La verdad de cada cosa
Con una trayectoria ya a sus espaldas en el terreno de la poesía, pues éste es el quinto volumen que publica en la editorial sevillana en menos de una década, entre los que destaca Ultramor (2017), el nuevo libro presenta un puñado de poemas cada vez más lacónicos, donde el sujeto poético parece despojarse de circunloquios y digresiones para ir a lo esencial. No en vano, nos remite a la búsqueda ascética de una verdad que se halla en cada cosa pero también en sí mismo, centrada en torno a las ansias del hombre.
El volumen se divide en cuatro partes que se corresponden con los puntos cardinales, compuesta por catorce poemas cada una, excepto Oeste, que contiene uno más, los cuales desarrollan cuatro recorridos posibles. En la primera parte, Norte, «lo más parecido a un horizonte y, por tanto, a la sed», insiste en la imagen del poeta como un pájaro anónimo que canta «estas palabras sin dueño: / podría ser otro quien te las dice / y no tendría importancia». La metáfora del pájaro cantor proviene de la mística aunque su último y más notable cultivador ha debido de ser José Ángel Valente, el poeta del despojamiento y de la depuración extrema, al menos en sus obras posteriores. En consecuencia, asistimos en estas páginas a una poética que persigue limpiar la mirada en la desnudez de la realidad circundante con el propósito de dar con el nombre exacto de las cosas, como aspiraba Juan Ramón Jiménez, aunque reconozca dicha búsqueda imprecisa, habida cuenta de que las palabras «contienen todas las letras de la ausencia / pero solo de oídas conocen su dolor», solo la memoria las dota de sentido pleno. A lo largo de este primer recorrido una teoría estética le sirve de guía: Nadie sabe la forma exacta de su sed. Avanzar es, pues, tantear a ciegas. Su fiebre proviene de la fascinación que siente por lo intangible, por una verdad que brilla, hecha pedazos, tras el dolor.
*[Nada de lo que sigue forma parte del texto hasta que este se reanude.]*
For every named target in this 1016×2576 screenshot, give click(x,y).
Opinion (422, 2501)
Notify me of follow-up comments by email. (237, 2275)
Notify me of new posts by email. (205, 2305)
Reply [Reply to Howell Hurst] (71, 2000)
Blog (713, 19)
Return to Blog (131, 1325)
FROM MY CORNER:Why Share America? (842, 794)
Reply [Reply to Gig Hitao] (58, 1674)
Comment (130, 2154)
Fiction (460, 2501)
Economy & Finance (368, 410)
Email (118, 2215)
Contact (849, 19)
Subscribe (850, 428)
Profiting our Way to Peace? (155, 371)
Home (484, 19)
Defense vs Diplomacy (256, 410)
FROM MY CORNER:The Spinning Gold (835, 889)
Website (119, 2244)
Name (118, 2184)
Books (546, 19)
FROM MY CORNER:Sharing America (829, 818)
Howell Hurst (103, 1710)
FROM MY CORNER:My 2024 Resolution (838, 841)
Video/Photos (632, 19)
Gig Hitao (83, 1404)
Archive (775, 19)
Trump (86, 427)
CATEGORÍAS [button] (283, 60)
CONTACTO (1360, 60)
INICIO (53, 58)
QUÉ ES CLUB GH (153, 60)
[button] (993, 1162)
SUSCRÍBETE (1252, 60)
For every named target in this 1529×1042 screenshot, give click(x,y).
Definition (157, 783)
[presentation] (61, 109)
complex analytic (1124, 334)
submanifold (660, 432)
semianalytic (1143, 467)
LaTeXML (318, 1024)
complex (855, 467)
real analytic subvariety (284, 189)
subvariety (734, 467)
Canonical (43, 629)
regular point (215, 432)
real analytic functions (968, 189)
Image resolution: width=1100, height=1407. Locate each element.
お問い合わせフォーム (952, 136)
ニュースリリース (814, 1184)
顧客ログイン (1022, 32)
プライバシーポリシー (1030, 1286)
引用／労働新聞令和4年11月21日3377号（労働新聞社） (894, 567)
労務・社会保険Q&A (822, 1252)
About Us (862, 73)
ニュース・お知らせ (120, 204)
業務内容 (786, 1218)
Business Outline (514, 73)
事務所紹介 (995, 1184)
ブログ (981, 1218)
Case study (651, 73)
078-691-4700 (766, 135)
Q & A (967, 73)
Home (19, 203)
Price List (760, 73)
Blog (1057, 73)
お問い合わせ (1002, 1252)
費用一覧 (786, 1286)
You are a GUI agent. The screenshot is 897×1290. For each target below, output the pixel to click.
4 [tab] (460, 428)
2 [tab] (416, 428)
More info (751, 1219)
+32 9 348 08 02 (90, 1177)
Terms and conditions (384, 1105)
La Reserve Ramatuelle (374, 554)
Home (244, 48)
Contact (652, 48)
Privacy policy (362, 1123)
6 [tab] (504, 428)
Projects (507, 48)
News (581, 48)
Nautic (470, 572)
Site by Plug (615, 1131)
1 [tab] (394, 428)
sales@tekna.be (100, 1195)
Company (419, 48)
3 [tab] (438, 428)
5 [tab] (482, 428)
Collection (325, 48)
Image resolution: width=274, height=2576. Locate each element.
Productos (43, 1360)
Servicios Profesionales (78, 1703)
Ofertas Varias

La segunda parte, Sur, nos sume en el deseo que se acrecienta con la distancia, y cuyo objeto ─«ese tesoro que solo poseo mientras no lo he alcanzado»─ se basa en un platonismo que ya aparecía destilado en libros anteriores. Así, el poeta clama en «Reflejos»: «Tal vez Platón acertase / y la poesía, como la verdad, / sean tan solo una sombra: / algo que no puedes ver / si lo miras de frente; / aquello que se destruye / si pronunciamos su nombre». Unos versos que parecen convocar a San Agustín con su reflexión sobre la naturaleza del tiempo. De ahí que en «Etimoelegía», el poeta dé nombre a personas y cosas «para poder invocarlas, / pero también para saber / cómo llamar a su ausencia», y en «Poema incompleto» asuma por fin que «no se debe enseñar todo: / es como calmar la sed mostrando el agua». Una vez más, solo a través de la perspectiva que da la memoria, recuperan las cosas su sentido.
Conforme a su propósito de encaminarse hacia un destino inexistente, el tono confesional que apela a un tú íntimo, invocado en la figura del lector o de la amada, se mantiene en la tercera y cuarta parte. Así pues, en el Este se dirige hacia el lugar donde surge la luz y, por tanto, se origina la creación de toda verdad, la misma vida; orientándose hacia un futuro a punto de nacer en cuyo seno «no hay mayor amor que el que nos ciega», y donde «lo que mata, amor, es no sentir la sed». Pero no será hasta que emprenda el recorrido hacia el Oeste cuando descubra que la fiebre por tocar el oro del sol jamás se cura, fascinado por el caudal de luz que retienen las cosas en sí mientras aquel se pone, y que el poeta percibe aquí como una garantía de esperanza. No debe extrañarnos, pues, que en «Venga a nosotros [la sed]», entone una oración a su lector convertido ya en amada, momento en que la sed es vista como salvación. En definitiva, un libro que va creciendo a la par que se diluye en sus versos el apego a lo mundano, embebido todo él en esa clase de luz que proporciona el conocimiento.